By the time demand for a new constitution gathered pace in 1990, the basic law was both tattered and a dictator’s charter. It was battered because in 1964 it was easy for Parliament to amend the Constitution to make it easy to change the document.

So in 1965, Members of Parliament (MPs) reduced the threshold for amending the Constitution by the Senate from 90 per cent to 65 per cent and from 75 per cent to 65 per cent for the National Assembly. In 1966, the Senate, too, went. But the acme of this infamy came in 1982.

SINGLE-PARTY STATE

Parliament turned Kenya into a single-party state by law after a grand debate that lasted the whole of 45 minutes. The framers of the 2010 Constitution, therefore, factored referenda into the process of changing it to reinforce the people’s (Wanjiku’s) ownership of the document.

Their message was clear: never again would the Executive, Legislature and political class amend the basic law at whim or without the people’s say-so. The framers also made it difficult to change the Constitution because they wanted it, and the institutions it created, to stand the test of time.

It was with good reason. The politicians, most of them now in Jubilee, rejected the premier’s job at the failed Bomas constitution-making conference in 2005, grudgingly supported it in 2008, refused it outright in 2010 and celebrated its demise in 2013. Now they want it back.

But, while I fear their suggested change is the thin end of the wedge, I do not dismiss all amend-the-constitution calls as bereft of merit. I argued here on December 5, 2015 that five years after its promulgation, Kenyans needed to discuss what parts needed amending.

I hold that the Constitution burdens Kenyans with too much government and representation, thereby saddling the taxpayer with a massive public payroll. This is compounded by wanton wastage in governments. These are the issues Jubilee and Nasa should be canvassing.

STAGE SET

The stage has already been set. Gatundu South MP Moses Kuria’s Punda Amechoka (the Donkey is Tired), and Bomet Governor Isaac Ruto’s Pesa Mashinani (Money for Grassroots) petitions, respectively, address the public wage bill and inclusivity.
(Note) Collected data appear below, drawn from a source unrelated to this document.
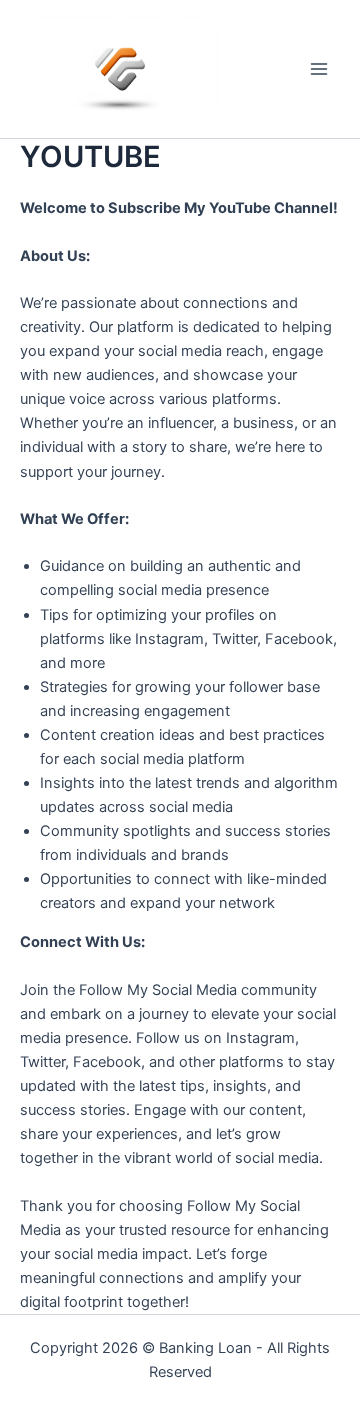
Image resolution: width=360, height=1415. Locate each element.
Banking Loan (205, 1348)
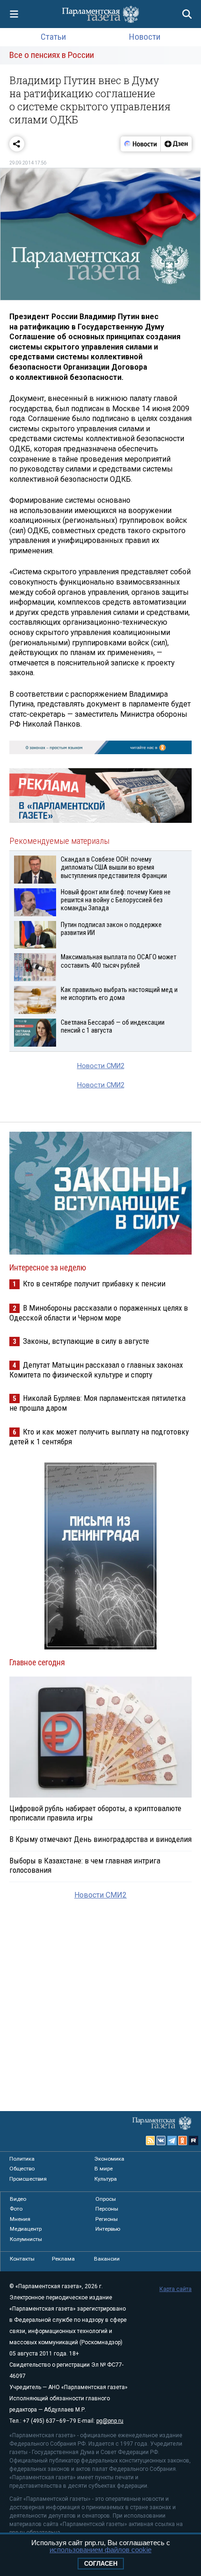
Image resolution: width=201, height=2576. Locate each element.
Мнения (20, 2219)
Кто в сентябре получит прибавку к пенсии (94, 1283)
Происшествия (28, 2179)
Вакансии (107, 2258)
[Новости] (141, 143)
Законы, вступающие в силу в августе (86, 1341)
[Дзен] (176, 143)
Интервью (107, 2229)
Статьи (53, 36)
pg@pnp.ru (109, 2421)
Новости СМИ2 (100, 1066)
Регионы (106, 2219)
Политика (22, 2158)
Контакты (22, 2258)
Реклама (63, 2258)
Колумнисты (26, 2239)
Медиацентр (26, 2229)
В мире (103, 2168)
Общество (22, 2168)
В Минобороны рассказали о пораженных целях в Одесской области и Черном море (98, 1312)
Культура (105, 2179)
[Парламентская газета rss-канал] (150, 2140)
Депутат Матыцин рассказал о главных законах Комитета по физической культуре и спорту (96, 1369)
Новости (144, 36)
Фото (16, 2208)
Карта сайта (175, 2289)
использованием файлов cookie (100, 2550)
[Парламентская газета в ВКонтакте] (161, 2140)
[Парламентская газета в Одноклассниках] (182, 2140)
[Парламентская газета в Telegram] (172, 2140)
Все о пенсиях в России (51, 55)
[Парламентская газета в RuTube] (193, 2140)
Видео (18, 2199)
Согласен (100, 2563)
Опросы (105, 2199)
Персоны (106, 2208)
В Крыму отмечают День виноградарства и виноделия (100, 1839)
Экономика (109, 2158)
But Jubilee and Nasa strategists are profoundly wrong when they equate creation of political posts to inclusivity. Herewith some factors that help determine inclusivity: Reduction of poverty, equality of opportunities, access to resources, access to basic services, employment and participation in decision-making.

Streamlined for purpose, well managed devolution offers Kenyans confluence of opportunity and inclusivity. Devolution was, after all, created to empower the millions at the periphery, and rid them of poverty and dependence on the centre. This cannot be said for Jubilee’s and Nasa’s apparatchiks.

Unfortunately, if Jubilee and Nasa see the Constitution as a tool for creating jobs for politicians, they cannot possibly disagree on much. Yet if they are not different from each other, Kenyans should not be asked to choose between them in August.

If Nasa is the alternative to Jubilee, it should change cause and course and position itself as a defender of the basic law and only suggest changes that are people-centred and promote inclusivity. Therefore, ownership, protection and improvement of devolution should be Nasa-occupied territories.

Nasa should, using ideas, facts and examples, run Jubilee ragged on promise versus delivery, corruption and wastage, and discriminatory job sharing policy. And, by comparison, it should illustrate why it regards its policies the reason for change.